We need not look very far to find examples of political behavior that betray a complete disregard for the norms that have held our democracy together. Undermining the results of a free and fair vote in the wake of the 2020 election is front and center. Condemning bipartisan cooperation in the House of Representatives is another. There is also the misuse of Congress’ investigative powers. Congressional oversight should be used to uncover the facts and reveal those facts, as appropriate, to the American people. It should not be used to injure a political rival, disrupt a criminal prosecution or present the American people with misinformation. Such behavior is more than just counterproductive in terms of effective government — it threatens the very underpinnings of our institutions.

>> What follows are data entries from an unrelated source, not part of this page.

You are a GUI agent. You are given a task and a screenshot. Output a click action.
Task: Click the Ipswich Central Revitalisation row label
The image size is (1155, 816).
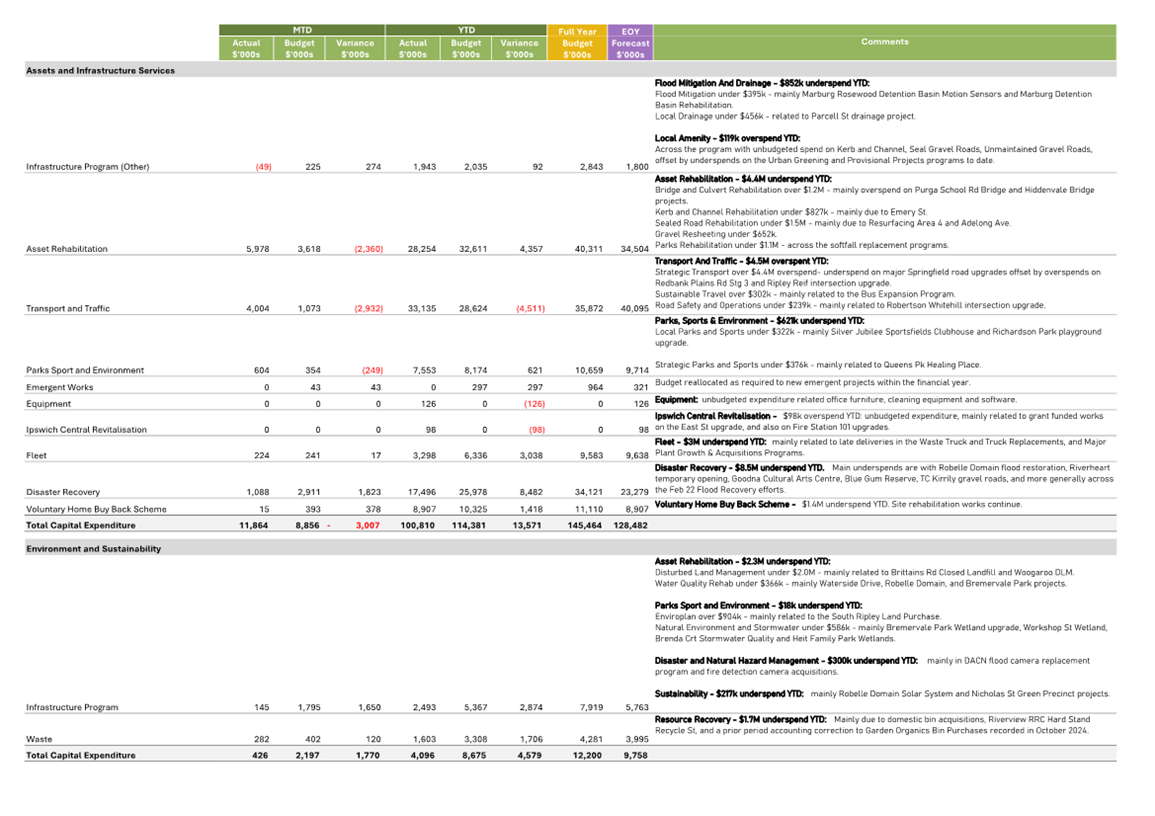click(86, 430)
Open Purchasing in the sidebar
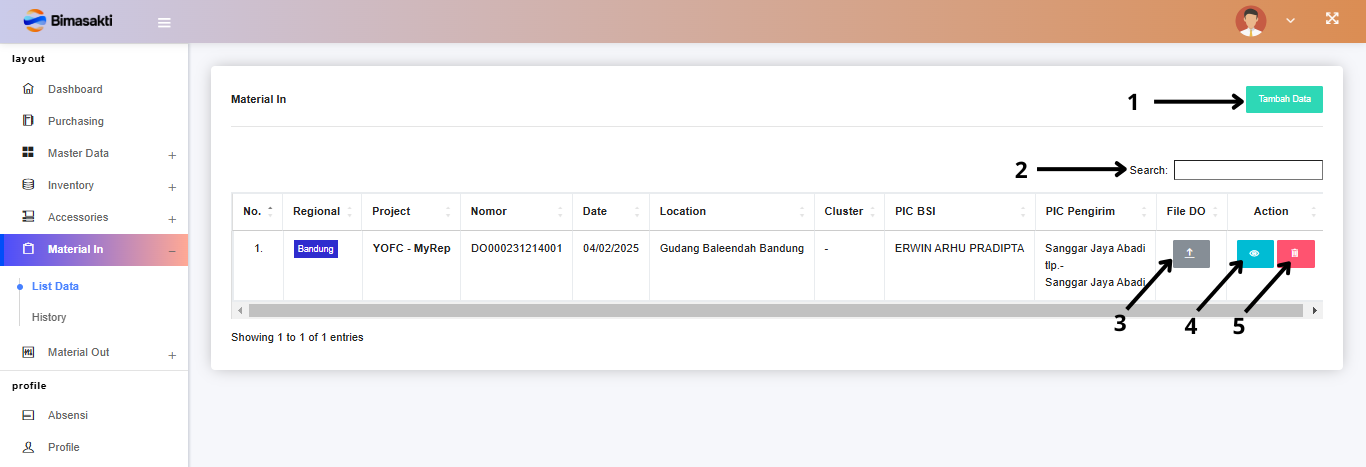Image resolution: width=1366 pixels, height=467 pixels. pyautogui.click(x=75, y=121)
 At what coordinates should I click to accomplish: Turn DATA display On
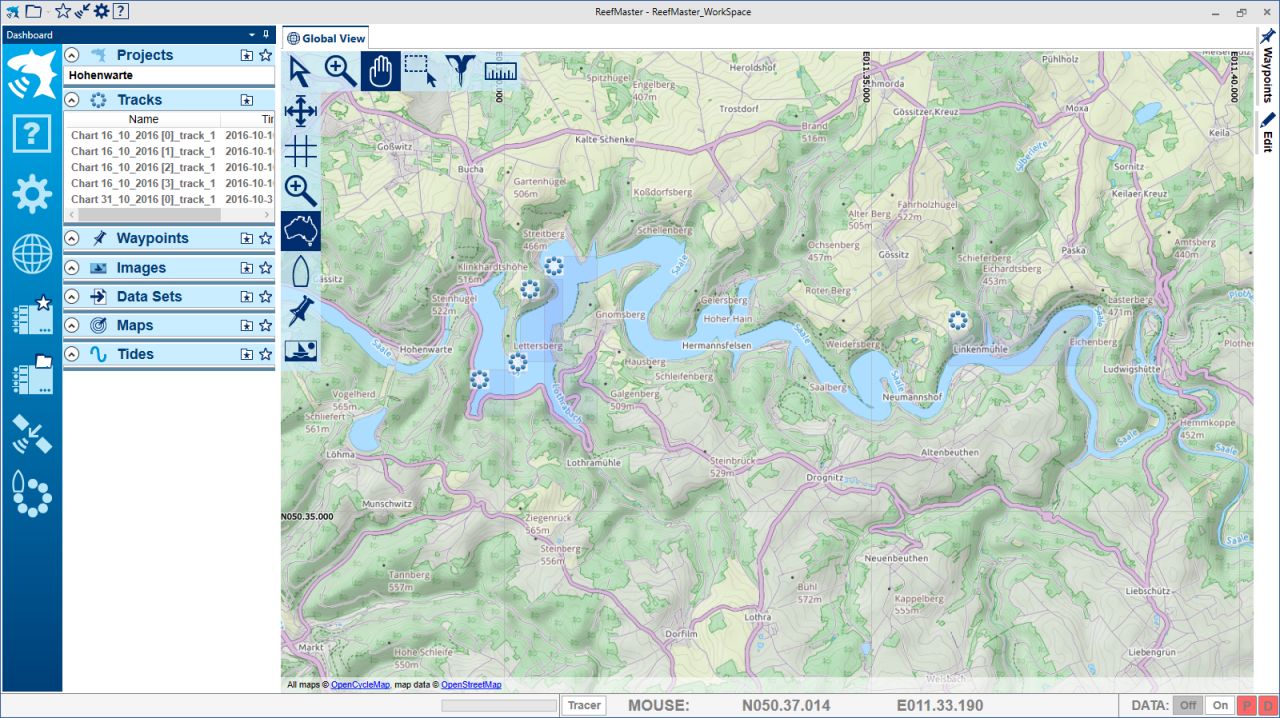1220,705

Organizations like ours feel compelled to speak out against the defiance of those norms because it jeopardizes not only the functioning of our nation but our entire democratic system of government and U.S. leadership in the world. We oppose attacks on truthfulness, reciprocity and compromise, not because we favor one party over another, but because our country becomes ungovernable and our democratic republic impossible without them.
As our founder and namesake, the late Sen. Carl Levin (D-Mich.) said, “If you don’t come to Congress willing to compromise, then you don’t come to Congress to govern.” Sen. Levin counted Republicans like the late Sens. John McCain (Ariz.) and Tom Coburn (Okla.) among his closest friends and collaborators, and it is likely that together they would have condemned the mounting attacks on bipartisanship because, despite their party loyalty, they were committed to a functioning two-party system built on compromise.
Certainly, Sen. Levin would urge us to oppose, for example, behavior that prevented the House of Representatives from electing a Speaker and addressing grave threats to global security and democracy. He would urge us to condemn congressional hearings held to spread baseless conspiracy theories or attack political opponents. And he would invite his colleagues on both sides of the aisle to embrace anew the values that make bipartisanship and our democracy sustainable.
Jim Townsend is director of the Carl Levin Center for Oversight and Democracy at Wayne State University Law School and served previously as a congressional staff member and as a Democratic member of the Michigan House of Representatives. Dave Trott serves on the Levin Center’s Advisory Board and was a Republican member of Congress from 2015 to 2019.